I managed to set the DSCPs for 'chrome.exe' in Windows 11 using powershell based on a guide @moeller0 sent me (thanks @moeller0 that saved me a lot of time), as follows:

New-NetQosPolicy -Name "test" -AppPathNameMatchCondition "chrome.exe" -ThrottleRateActionBitsPerSecond 1MB -PolicyStore ActiveStore -NetworkProfile All -DSCPAction 47 -WhatIf
New-NetQosPolicy -Name "test" -AppPathNameMatchCondition "chrome.exe" -PolicyStore ActiveStore -NetworkProfile All -DSCPAction 46

And with that I see tos=0xb8 on upload, and with the above setup I now see tos=0xb8 on download too.

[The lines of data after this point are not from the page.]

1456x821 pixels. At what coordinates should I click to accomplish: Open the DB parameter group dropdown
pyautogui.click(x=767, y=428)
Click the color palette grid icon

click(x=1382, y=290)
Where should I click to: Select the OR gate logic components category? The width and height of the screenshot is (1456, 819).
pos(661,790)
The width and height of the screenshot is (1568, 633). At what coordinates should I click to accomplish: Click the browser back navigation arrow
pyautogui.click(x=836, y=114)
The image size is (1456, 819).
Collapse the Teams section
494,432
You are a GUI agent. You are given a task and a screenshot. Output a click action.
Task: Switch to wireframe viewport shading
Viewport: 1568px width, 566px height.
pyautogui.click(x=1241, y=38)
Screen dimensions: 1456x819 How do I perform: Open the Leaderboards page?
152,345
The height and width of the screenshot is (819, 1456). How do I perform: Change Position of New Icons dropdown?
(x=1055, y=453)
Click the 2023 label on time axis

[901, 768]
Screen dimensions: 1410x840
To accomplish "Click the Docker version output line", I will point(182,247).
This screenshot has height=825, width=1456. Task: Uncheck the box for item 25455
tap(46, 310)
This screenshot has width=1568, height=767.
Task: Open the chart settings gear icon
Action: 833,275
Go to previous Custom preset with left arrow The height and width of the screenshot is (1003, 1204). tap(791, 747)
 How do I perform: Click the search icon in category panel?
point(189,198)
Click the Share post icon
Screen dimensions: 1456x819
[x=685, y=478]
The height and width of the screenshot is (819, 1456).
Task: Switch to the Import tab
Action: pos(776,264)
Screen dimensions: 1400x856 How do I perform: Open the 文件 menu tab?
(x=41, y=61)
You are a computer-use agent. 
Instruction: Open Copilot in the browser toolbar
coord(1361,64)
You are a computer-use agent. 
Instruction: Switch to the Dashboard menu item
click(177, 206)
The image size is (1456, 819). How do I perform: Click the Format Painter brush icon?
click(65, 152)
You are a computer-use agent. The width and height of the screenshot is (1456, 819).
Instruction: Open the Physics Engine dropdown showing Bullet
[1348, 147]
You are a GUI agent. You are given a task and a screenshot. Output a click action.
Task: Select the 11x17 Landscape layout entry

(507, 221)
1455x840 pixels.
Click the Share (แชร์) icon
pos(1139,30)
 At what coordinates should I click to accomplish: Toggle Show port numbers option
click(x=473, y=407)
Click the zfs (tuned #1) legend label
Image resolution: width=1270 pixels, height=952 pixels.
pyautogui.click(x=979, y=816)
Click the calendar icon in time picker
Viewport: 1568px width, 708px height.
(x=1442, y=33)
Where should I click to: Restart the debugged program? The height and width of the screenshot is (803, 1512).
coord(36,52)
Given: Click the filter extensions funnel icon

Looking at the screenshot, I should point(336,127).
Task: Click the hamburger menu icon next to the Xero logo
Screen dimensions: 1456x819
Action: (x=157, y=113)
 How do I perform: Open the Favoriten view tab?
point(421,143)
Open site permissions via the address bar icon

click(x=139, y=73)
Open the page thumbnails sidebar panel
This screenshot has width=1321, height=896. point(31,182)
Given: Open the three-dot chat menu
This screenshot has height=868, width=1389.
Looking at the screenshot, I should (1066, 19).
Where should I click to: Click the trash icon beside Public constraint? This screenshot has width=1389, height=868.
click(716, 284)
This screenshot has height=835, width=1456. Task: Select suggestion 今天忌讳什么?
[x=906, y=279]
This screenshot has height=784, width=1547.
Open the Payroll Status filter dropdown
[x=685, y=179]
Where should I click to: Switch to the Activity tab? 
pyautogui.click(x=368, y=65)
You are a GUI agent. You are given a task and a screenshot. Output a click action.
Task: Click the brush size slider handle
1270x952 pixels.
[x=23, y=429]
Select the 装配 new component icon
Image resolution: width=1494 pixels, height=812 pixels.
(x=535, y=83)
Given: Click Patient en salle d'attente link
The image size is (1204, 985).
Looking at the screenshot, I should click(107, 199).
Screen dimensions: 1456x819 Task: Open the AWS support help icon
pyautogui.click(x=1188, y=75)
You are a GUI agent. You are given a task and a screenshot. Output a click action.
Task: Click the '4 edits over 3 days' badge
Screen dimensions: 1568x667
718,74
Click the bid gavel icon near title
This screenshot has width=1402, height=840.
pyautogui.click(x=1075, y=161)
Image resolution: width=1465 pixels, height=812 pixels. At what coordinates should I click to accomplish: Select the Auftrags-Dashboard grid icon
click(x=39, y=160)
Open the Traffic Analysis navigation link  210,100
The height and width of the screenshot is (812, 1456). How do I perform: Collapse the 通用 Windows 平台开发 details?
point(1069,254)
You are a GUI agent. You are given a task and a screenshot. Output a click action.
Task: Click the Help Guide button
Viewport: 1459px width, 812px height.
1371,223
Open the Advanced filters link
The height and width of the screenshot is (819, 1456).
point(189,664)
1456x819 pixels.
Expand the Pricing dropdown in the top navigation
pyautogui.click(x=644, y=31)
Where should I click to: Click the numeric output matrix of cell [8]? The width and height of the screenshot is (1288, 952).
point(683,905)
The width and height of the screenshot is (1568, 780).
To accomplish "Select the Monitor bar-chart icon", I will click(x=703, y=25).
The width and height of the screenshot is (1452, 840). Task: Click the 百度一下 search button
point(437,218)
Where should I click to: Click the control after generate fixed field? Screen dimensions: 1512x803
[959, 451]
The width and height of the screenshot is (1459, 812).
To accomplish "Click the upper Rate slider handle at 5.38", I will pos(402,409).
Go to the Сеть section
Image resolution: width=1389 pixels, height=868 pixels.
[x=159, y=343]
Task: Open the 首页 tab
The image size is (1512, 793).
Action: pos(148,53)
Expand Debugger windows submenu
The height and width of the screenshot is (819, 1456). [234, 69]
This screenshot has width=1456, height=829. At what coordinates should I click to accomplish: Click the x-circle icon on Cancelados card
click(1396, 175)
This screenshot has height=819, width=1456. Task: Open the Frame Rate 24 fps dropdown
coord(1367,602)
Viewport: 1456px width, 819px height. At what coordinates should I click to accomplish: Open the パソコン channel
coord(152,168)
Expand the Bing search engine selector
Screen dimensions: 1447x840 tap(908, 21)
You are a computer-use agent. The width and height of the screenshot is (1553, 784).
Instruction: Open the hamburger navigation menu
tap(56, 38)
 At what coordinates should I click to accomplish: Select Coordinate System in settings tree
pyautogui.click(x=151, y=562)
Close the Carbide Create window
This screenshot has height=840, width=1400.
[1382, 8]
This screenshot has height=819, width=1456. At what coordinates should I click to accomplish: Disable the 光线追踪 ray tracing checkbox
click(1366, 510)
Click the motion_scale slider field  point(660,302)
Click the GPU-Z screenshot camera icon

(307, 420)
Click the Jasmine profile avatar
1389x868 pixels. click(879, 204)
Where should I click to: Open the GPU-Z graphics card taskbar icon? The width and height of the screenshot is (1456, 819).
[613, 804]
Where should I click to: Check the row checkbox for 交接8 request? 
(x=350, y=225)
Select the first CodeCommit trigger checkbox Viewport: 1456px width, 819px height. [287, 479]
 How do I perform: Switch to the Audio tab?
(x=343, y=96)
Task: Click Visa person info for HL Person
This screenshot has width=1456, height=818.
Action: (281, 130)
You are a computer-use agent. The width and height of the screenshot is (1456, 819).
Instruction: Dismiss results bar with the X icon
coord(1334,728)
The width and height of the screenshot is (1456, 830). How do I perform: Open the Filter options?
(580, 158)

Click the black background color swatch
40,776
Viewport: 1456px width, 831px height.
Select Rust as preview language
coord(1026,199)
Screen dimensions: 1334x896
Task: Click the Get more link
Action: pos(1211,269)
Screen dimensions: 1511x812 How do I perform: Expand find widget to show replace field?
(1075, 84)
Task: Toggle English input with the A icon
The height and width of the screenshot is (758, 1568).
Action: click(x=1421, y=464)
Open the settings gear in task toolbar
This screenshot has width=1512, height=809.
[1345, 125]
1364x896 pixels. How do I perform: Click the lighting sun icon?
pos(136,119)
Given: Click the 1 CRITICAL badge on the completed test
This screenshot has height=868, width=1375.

And just to confirm: I restore the DSCP mark on br-lan egress using the tc egress capability. It seems to work. And by setting the nftables filter hook to 'prerouting' it works even over my VPN interface.

This seems to me like a pretty elegant and generic solution (at least for IPv4 - I don't use IPv6 yet). All I have to do is assign appropriate DSCPs to applications in Windows and then everything is taken care of.

Any thoughts or comments? If anyone sees any possible improvements I would be very pleased to hear them. I'm least confident about the nftables file.